Explanation of Responses:

* If the form is filed by more than one reporting person, see Instruction 4(b)(v).
** Intentional misstatements or omissions of facts constitute Federal Criminal Violations. See 18 U.S.C. 1001 and 15 U.S.C. 78ff(a).
(1) On July 13, 2018, the Tyson Revocable Trust (the "Tyson Trust") entered into a Securities Purchase Agreement with Icagen, Inc. (the "Company") pursuant to which the Company issued to the Tyson Trust an aggregate of four (4) preferred stock units (the "Units") in a private placement for total offering proceeds of $400,000. The four (4) Units consist of an aggregate of: (i) 114,284 shares of Series C Convertible Preferred Stock initially convertible into 114,284 shares of the Company's common stock (the "Common Stock"); and (ii) a warrant to purchase 114,284 shares of Common Stock at an initial exercise price of $3.50 per share (subject to adjustment). The reporting person is the sole trustee of the Tyson Trust and is deemed to indirectly beneficially own the securities reported herein.
(2) The Series C Convertible Preferred Stock is convertible at the option of the holder at any time into such number of shares of common stock as shall be equal to the $3.50 plus any accrued and unpaid dividends on such share of Series C Convertible Preferred Stock (the "Accreted Value") divided by the conversion price, which initially shall be $3.50 per share, subject to certain customary anti-dilution adjustments. In addition, the Series C Convertible Preferred Stock automatically converts into shares of Common Stock upon the occurrence of certain events described in the Series C Convertible Preferred Stock's Certificate of Designation. The holder of each share of Series C Convertible Preferred Stock has the right to three votes for each share of Common Stock into which the Series C Convertible Preferred Stock is convertible.
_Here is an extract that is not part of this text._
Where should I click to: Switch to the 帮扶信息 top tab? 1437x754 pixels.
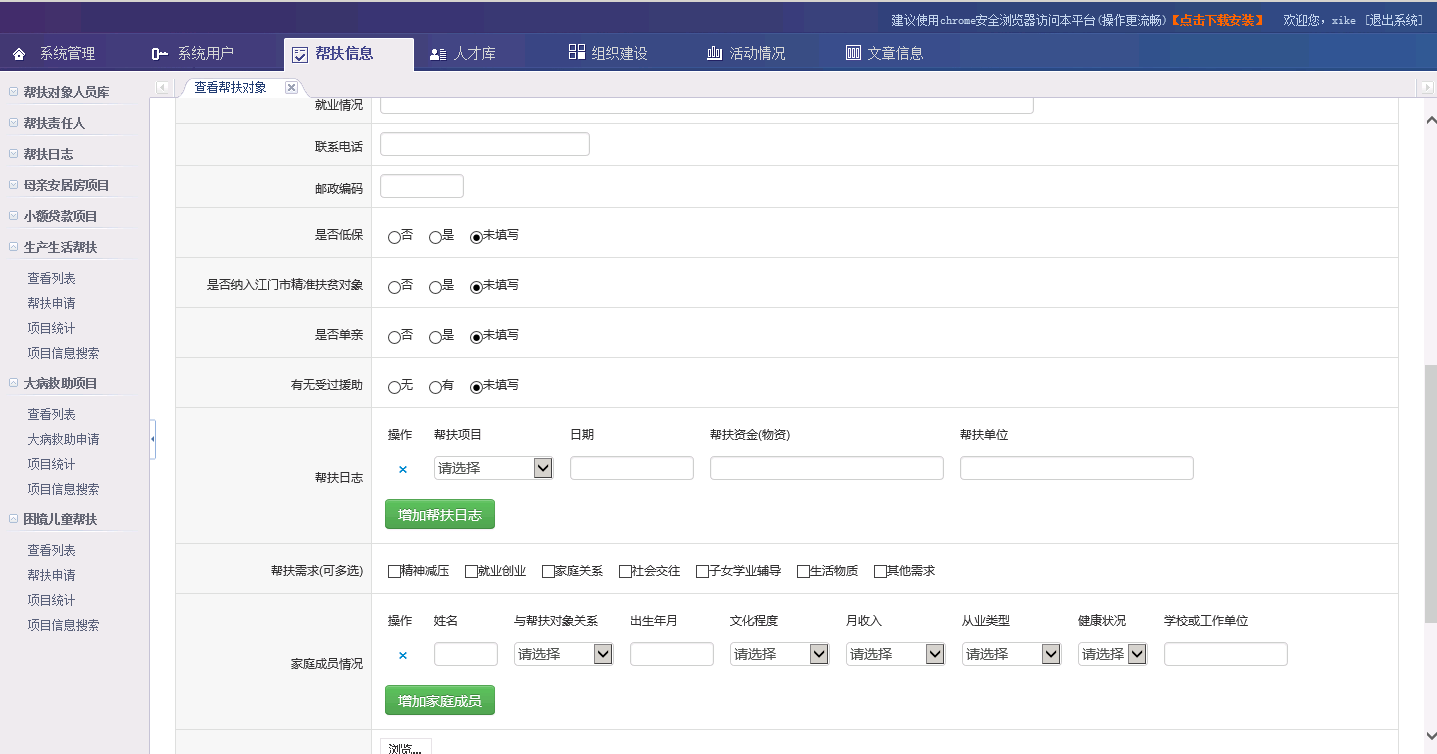[346, 54]
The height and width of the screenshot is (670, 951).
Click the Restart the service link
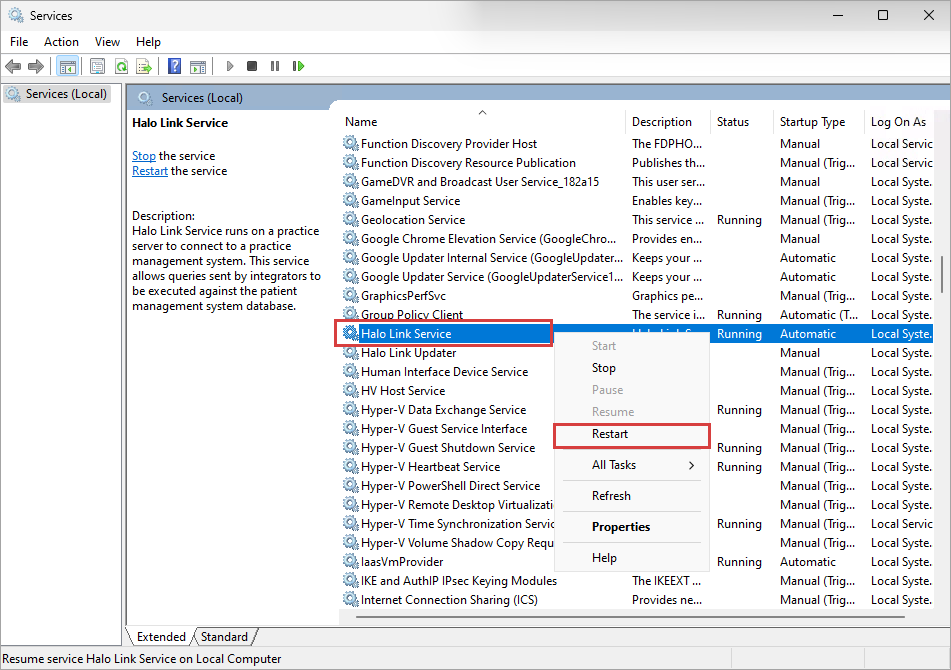[150, 171]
(3) The Warrant expires seven years after the issuance date. Subject to limited exceptions, a holder of the warrant will not have the right to exercise any portion of the warrant if such holder, together with his affiliates, would beneficially own in excess of 9.99% of the number of shares of the Common Stock outstanding immediately after giving effect to its exercise. This ownership limitation may be adjusted by the holder of the warrant upon not less than 61 days' prior notice to the Company, provided that the limitation in no event shall exceed 9.99% of the number of shares of the Common Stock outstanding immediately after giving effect to its exercise. The warrant also contains certain anti-dilution provisions that apply in connection with any stock split, stock dividend, stock combination, recapitalization and issuances of securities at prices below the conversion price or similar transactions.